With her fourth win Sunday night, Beyonce became the most decorated artist in the show’s history surpassing the 26-year-old record once held by the late Hungarian-British conductor Georg Solti.
The superstar singer has now collected 32 awards after she won for best R&B song for “Cuff It,” dance-electric music recording for “Break My Soul,” traditional R&B performance for “Plastic Off the Sofa” and dance-electric music for her seventh studio album “Renaissance,” which is also nominated for album of the year.
“I’m trying not to be too emotional. And I’m trying to just receive this night,” Queen Bey said, wearing a shimmering, curve-hugging gown, with her hair in mermaid waves, as her peers stood to honor the 41-year-old in her history-making moment.

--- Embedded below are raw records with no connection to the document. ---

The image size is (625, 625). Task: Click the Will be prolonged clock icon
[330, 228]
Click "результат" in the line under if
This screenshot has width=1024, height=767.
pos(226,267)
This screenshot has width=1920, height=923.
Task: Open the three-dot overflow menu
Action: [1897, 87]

Beyonce’s “Renaissance,” her seventh solo studio album, is a pulsating, sweaty collection of club tracks aimed at liberating a world consumed by ennui.
Its release over the summer landed Beyonce at number one on Billboard’s top songs list for the first time in well over a decade.
“I’d like to thank my parents, my father, my mother, for loving me and pushing me. I’d like to thank my beautiful husband, my beautiful three children who are at home watching,” she told the crowd at the gala in Los Angeles.
“I’d like to thank the queer community for your love, and for inventing this genre.”